> REQUIRED WORK
Quote the listing below, covering everything from the line that contains "Task: Switch to the 控制台 console tab" down to the end of the listing, with both ends included. Leave the pictures out of your answer.

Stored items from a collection
* begin *
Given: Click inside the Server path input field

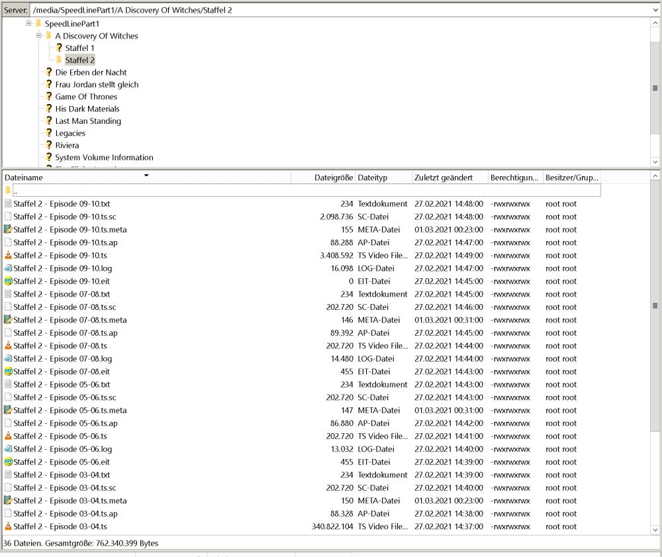Looking at the screenshot, I should (331, 11).
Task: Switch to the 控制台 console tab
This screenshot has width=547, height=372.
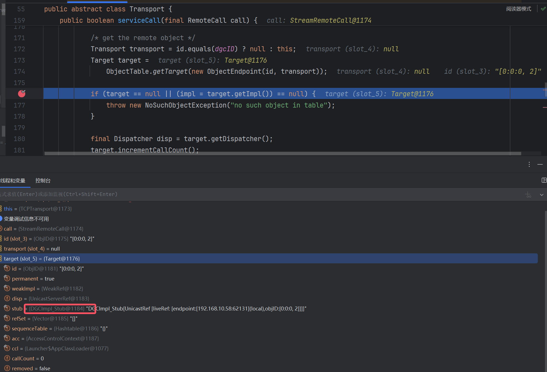Action: coord(43,181)
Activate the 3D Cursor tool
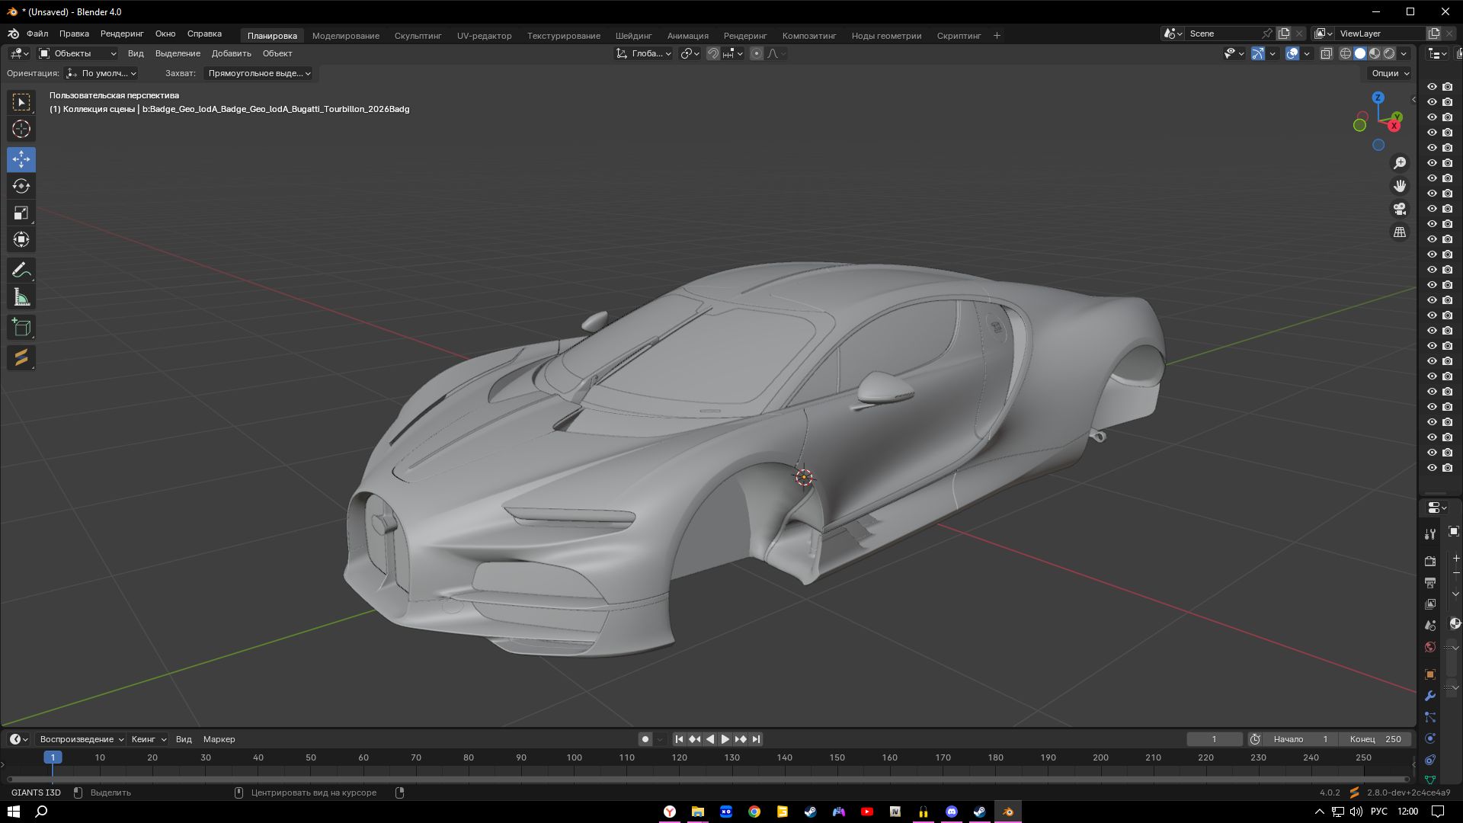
* end *
> OUTPUT OF THE TASK
Task: Switch to the 控制台 console tab
This screenshot has width=547, height=372.
Action: coord(43,181)
Activate the 3D Cursor tool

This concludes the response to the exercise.